Judgment, Supreme Court, Bronx County (Alexander W. Hunter, Jr., J.), entered on or about September 24, 2004, awarding plaintiff $550,000 for past pain and suffering and $250,000 for future pain and suffering, and bringing up for review a ruling at the close of plaintiff's evidence which, insofar as challenged, dismissed plaintiff's claims for past lost earnings and past medical expenses, unanimously modified, on the law, to reinstate plaintiff's claim for past lost medical expenses incurred for services rendered by his treating physician, Dr.
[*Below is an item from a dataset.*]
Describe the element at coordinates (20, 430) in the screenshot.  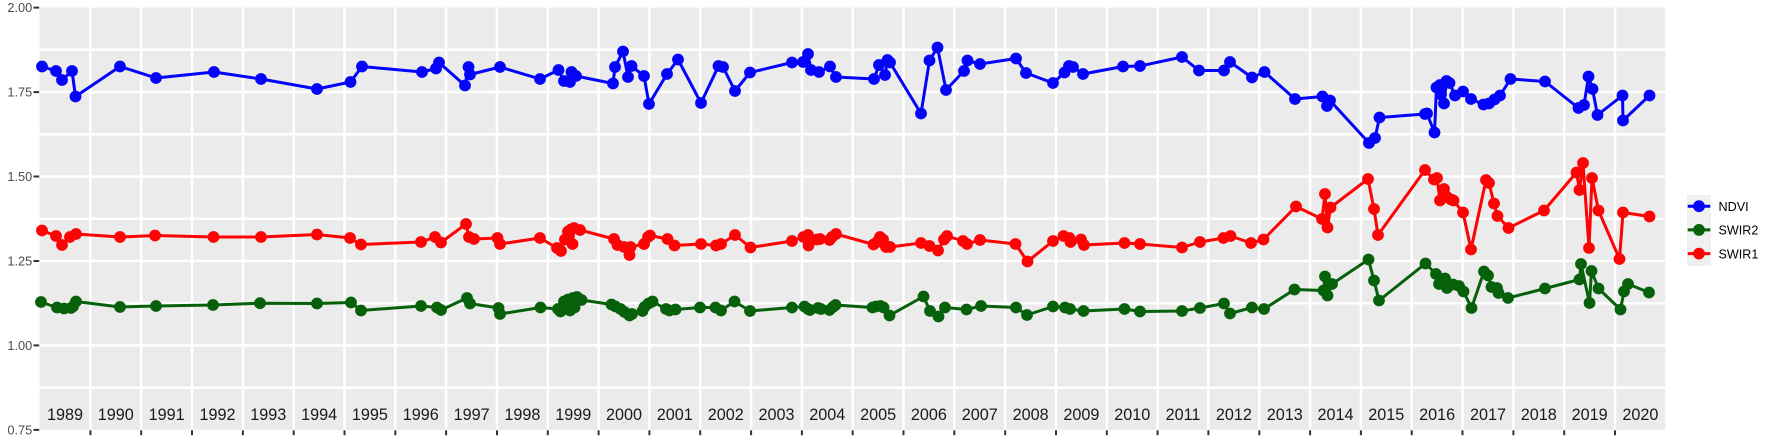
I see `svg-text: 0.75` at that location.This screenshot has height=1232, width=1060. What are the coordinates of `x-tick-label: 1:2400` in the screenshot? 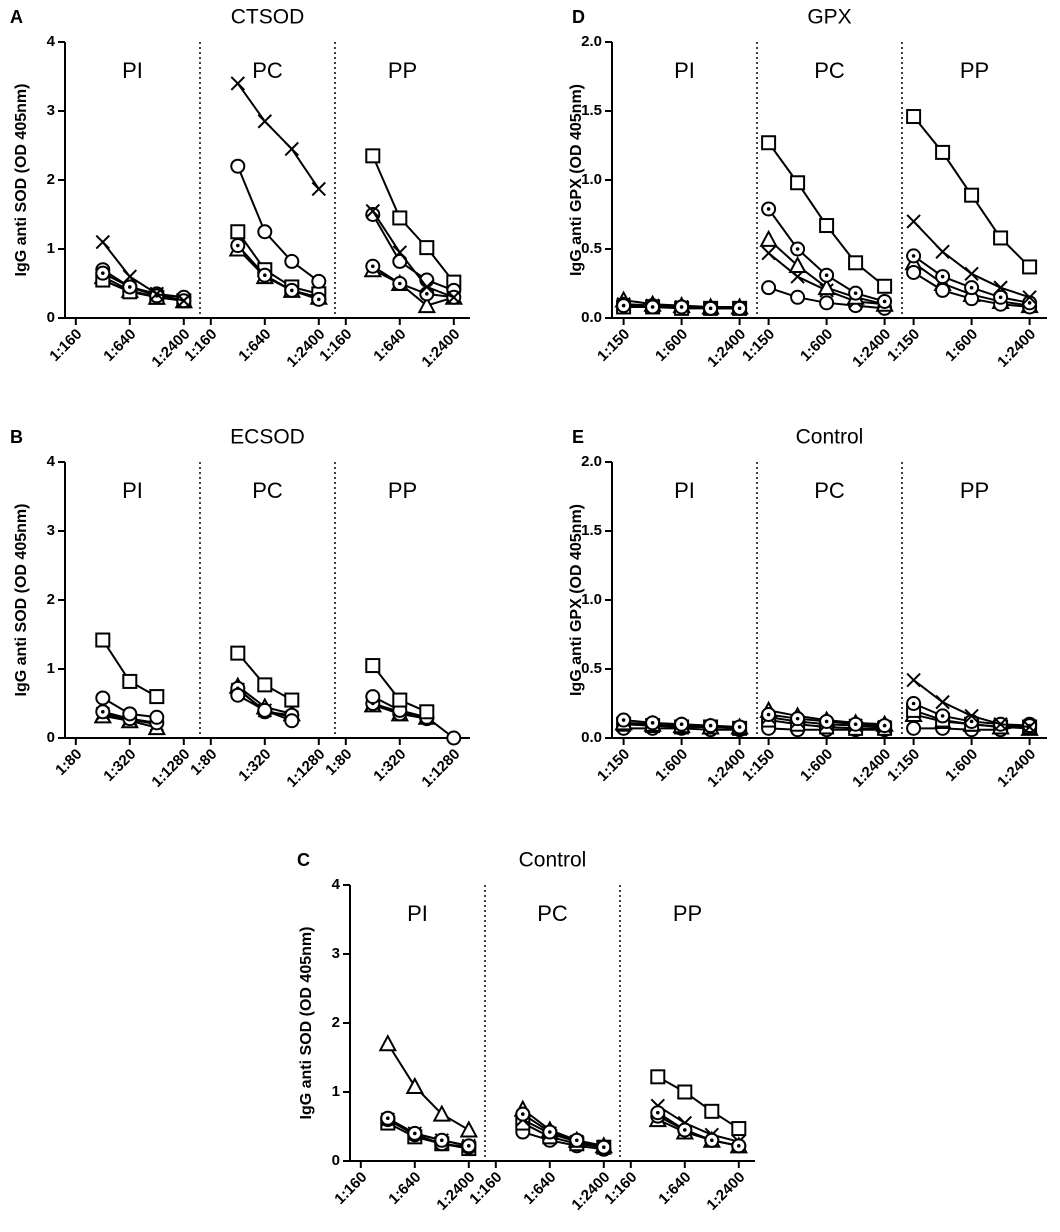 It's located at (726, 1192).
Lent, the matter remanded for further proceedings with respect to such claim, and otherwise affirmed, without costs.
Gangadeen Associates, Richmond Hill (Michael L. Gangadeen of counsel), for appellant.
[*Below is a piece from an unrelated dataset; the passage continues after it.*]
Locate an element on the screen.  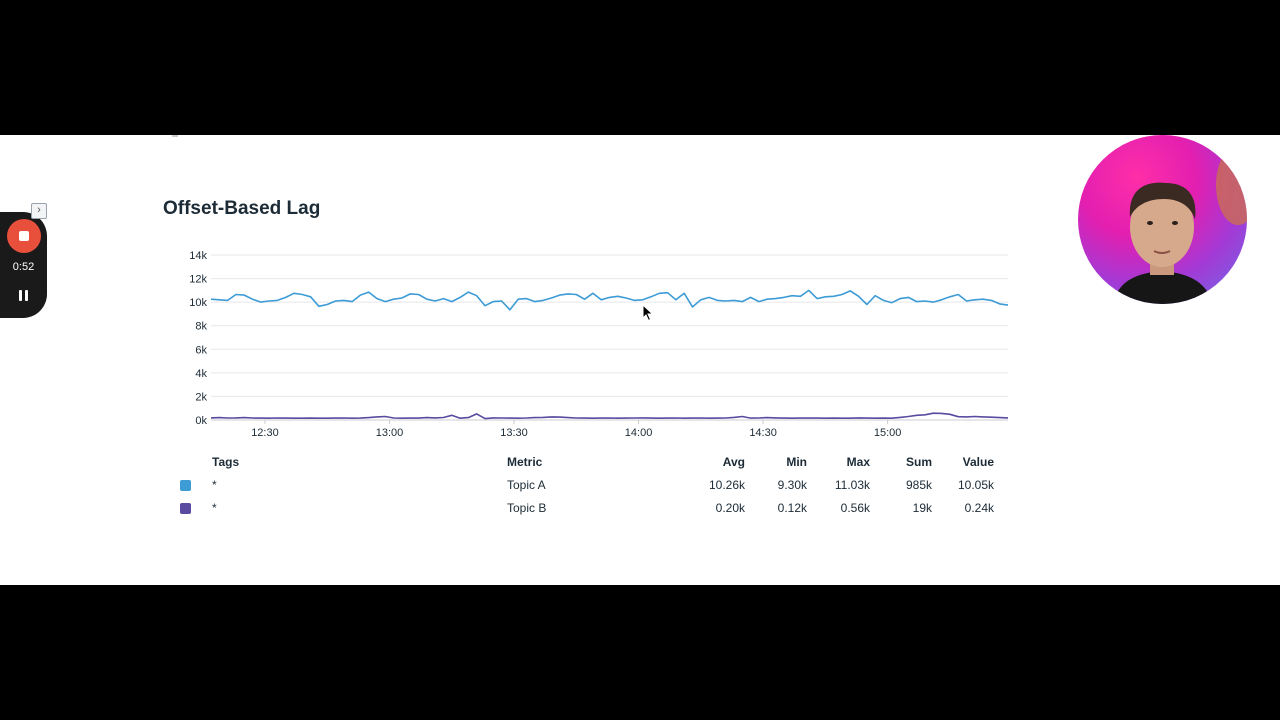
legend-avg: 10.26k is located at coordinates (726, 484).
Harrington, Ocko Monk, LLP, White Plains (I. Paul Howansky of counsel), for respondent.
Before: Andrias, J.P., Sullivan, Williams, Gonzalez and Catterson, JJ., concur.
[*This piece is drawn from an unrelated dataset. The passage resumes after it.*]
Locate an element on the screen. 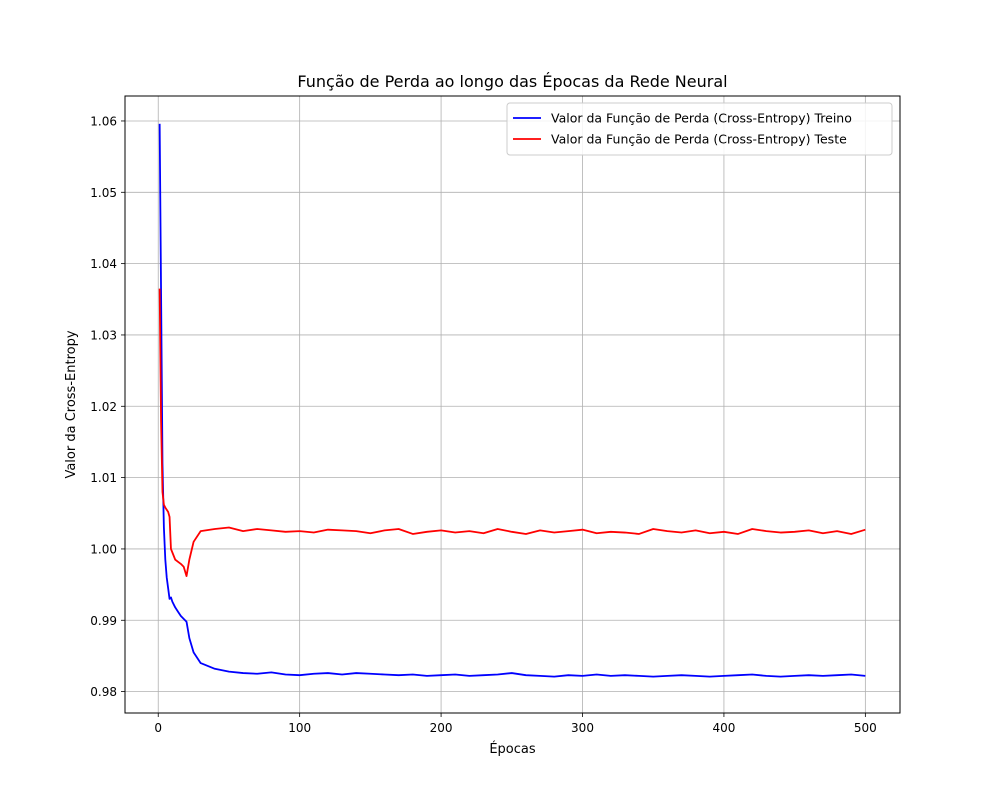  x-tick-label: 0 is located at coordinates (158, 728).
It appears to be the opinion of plaintiff's surgeons that six months after the accident requiring surgery for a bilateral patellar tendon rupture, plaintiff was able to "resume his full activities" and was otherwise "doing extremely well," and that while plaintiff still complained of some pain and buckling two years after the accident, and was not "going to return to where he was before," he was, from a clinical point of view, "doing great," with restrictions limited mainly to activities involving repetitive rising and squatting. In view of the foregoing, and mindful of the bilateral nature of the tears that, until repaired, left plaintiff completely unable to walk, the jury's award of $900,000 for past pain and suffering was properly reduced to $550,000, and its award of $100,000 for future pain and suffering was properly increased to $250,000 ( cf. Hoerner v. Chrysler Fin. Co., L.L.C., 21 AD3d 1254; Barlatier v. Rollins Leasing Corp., 292 AD2d 480; Alvarado v. City of New York, 287 AD2d 296; Gainey v. City of New York, 278 AD2d 102). The trial court properly precluded plaintiff's treating physician from testifying about the need for future knee replacement surgery, where such surgery was not mentioned in either plaintiff's bill of particulars or expert disclosure statement, or even in his physician's own records, and where defendants could have been expected to retain their own knee specialist to assess possible future knee surgery (CPLR 3101 [d] [1] [i]). Plaintiff's claim for past lost wages was properly dismissed at the close of his case for lack of evidence establishing an earnings history ( see Smith v. Temco Servs. Indus., 267 AD2d 176), as was his claim for past physical therapy expenses for lack of bills or other evidence thereof. However, the testimony by plaintiff's treating physician estimating the value of the surgery he performed was not speculative ( see Grinnell v. City of New York, 244 AD2d 171), and, accordingly, the claim therefor should have been submitted to the jury.